*Work instructions:* Return, exactly and with nothing added, the line with "Task: Click the heatmap color scale bar" together with all lines after it through the end of the data below. No pictures belong in the copy.

*Records provided:*

----------

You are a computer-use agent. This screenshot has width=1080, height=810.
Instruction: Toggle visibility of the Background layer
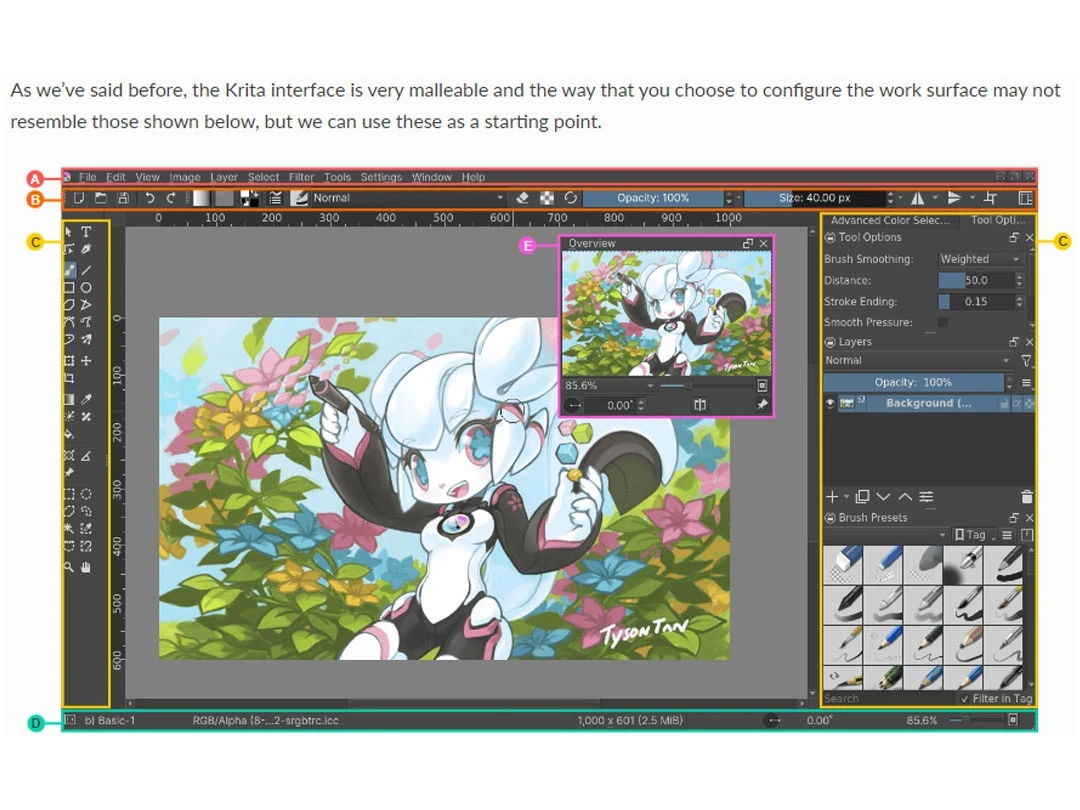830,402
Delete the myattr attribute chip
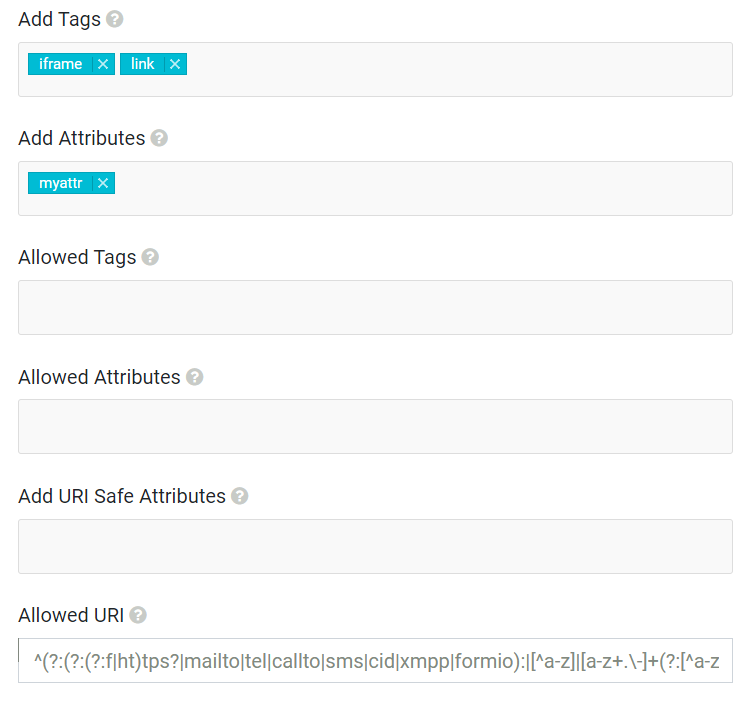Viewport: 743px width, 710px height. coord(103,183)
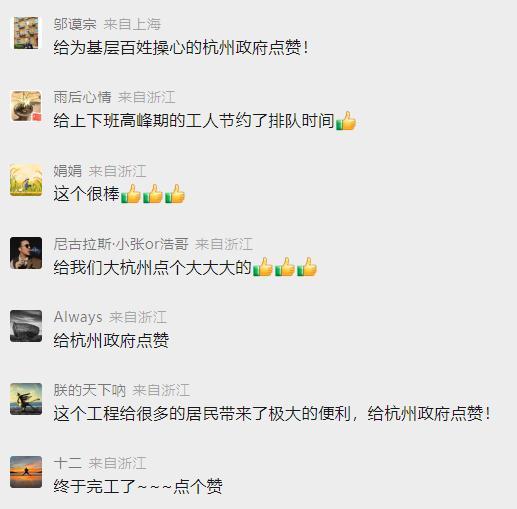The width and height of the screenshot is (517, 509).
Task: Open 邬谌宗's profile avatar
Action: pyautogui.click(x=26, y=33)
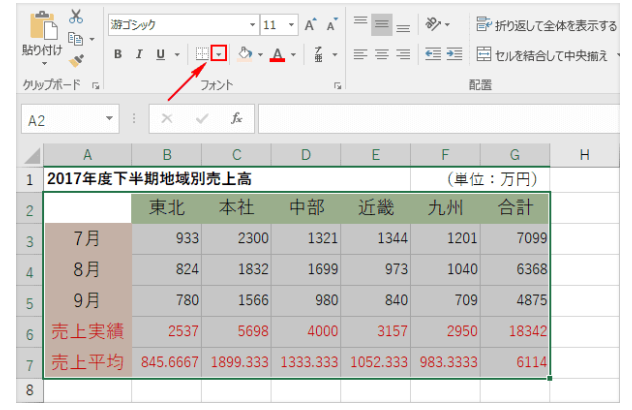Select column header H
Screen dimensions: 632x410
[x=583, y=155]
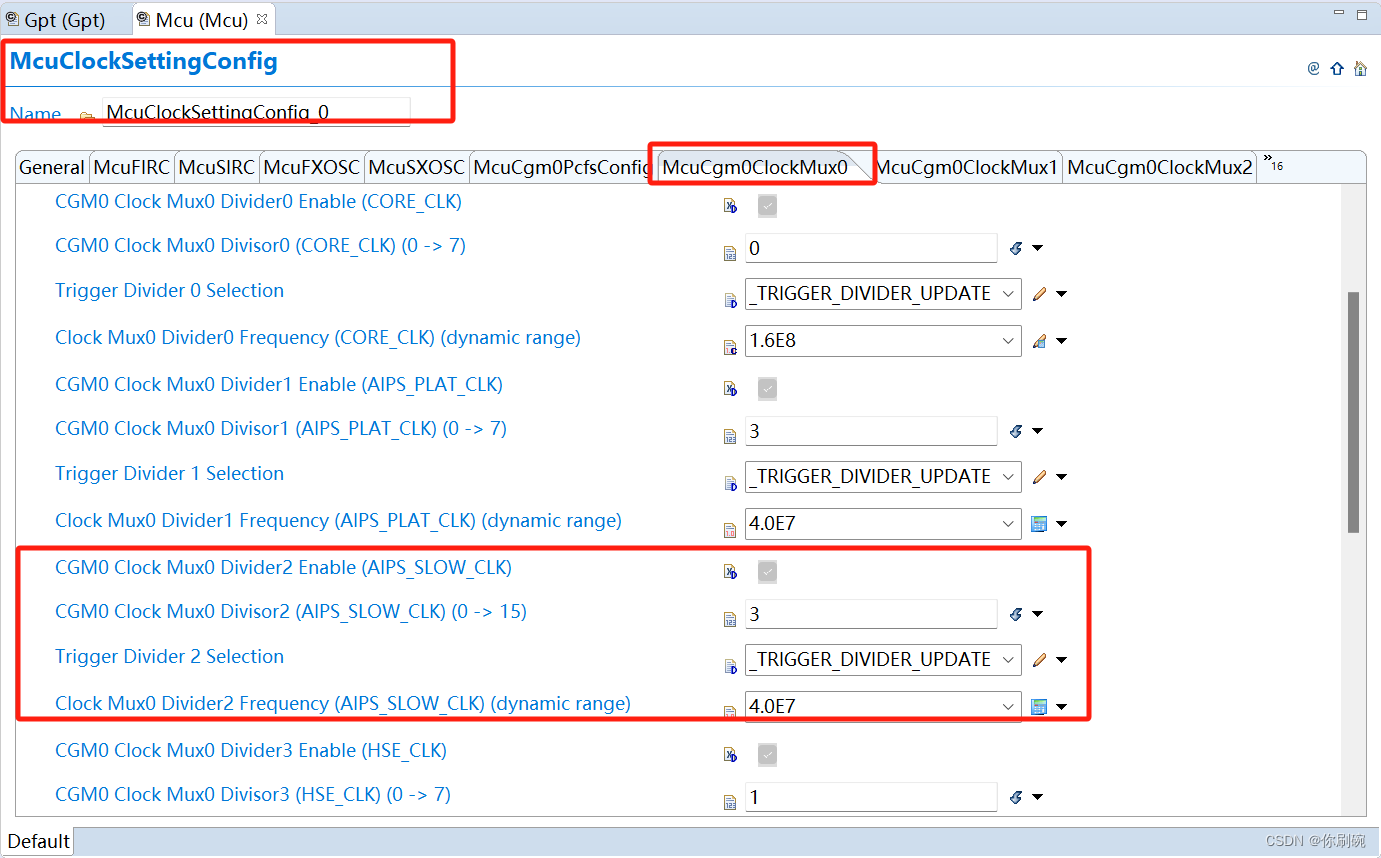This screenshot has height=858, width=1381.
Task: Expand the black arrow menu next to Divisor1
Action: tap(1038, 431)
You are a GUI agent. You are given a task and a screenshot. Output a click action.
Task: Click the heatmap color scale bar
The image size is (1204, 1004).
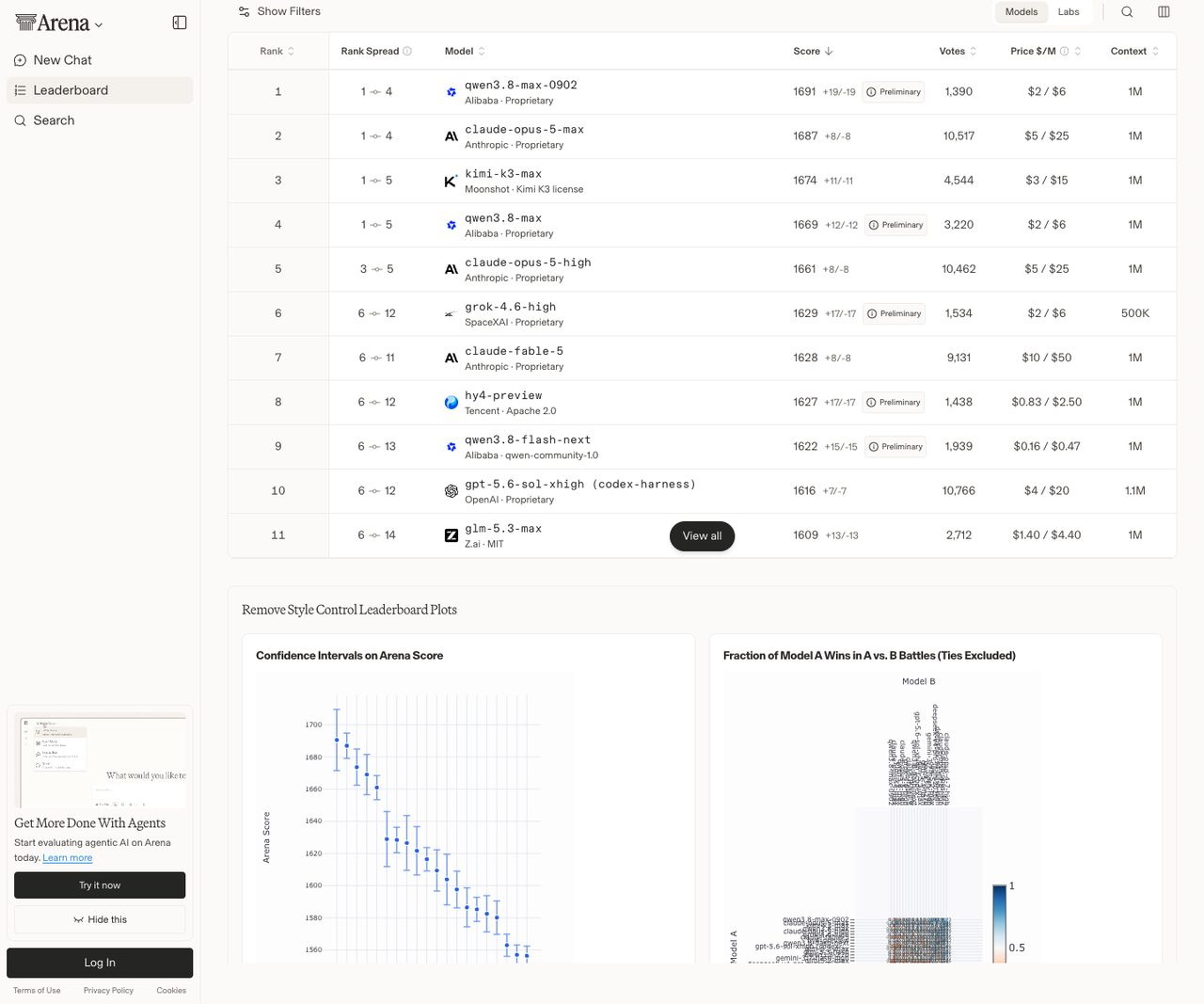[x=999, y=923]
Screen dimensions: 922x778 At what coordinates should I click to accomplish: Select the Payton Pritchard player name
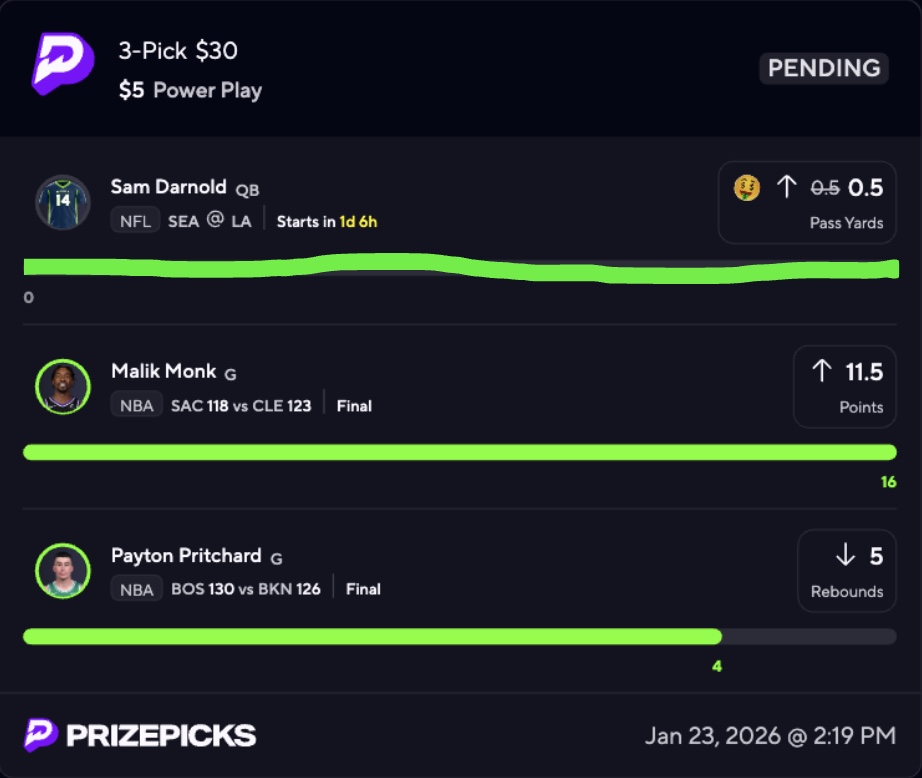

----------

*Result of the task:*
Task: Click the heatmap color scale bar
The image size is (1204, 1004).
[x=999, y=923]
Screen dimensions: 922x778 At what coordinates should I click to accomplish: Select the Payton Pritchard player name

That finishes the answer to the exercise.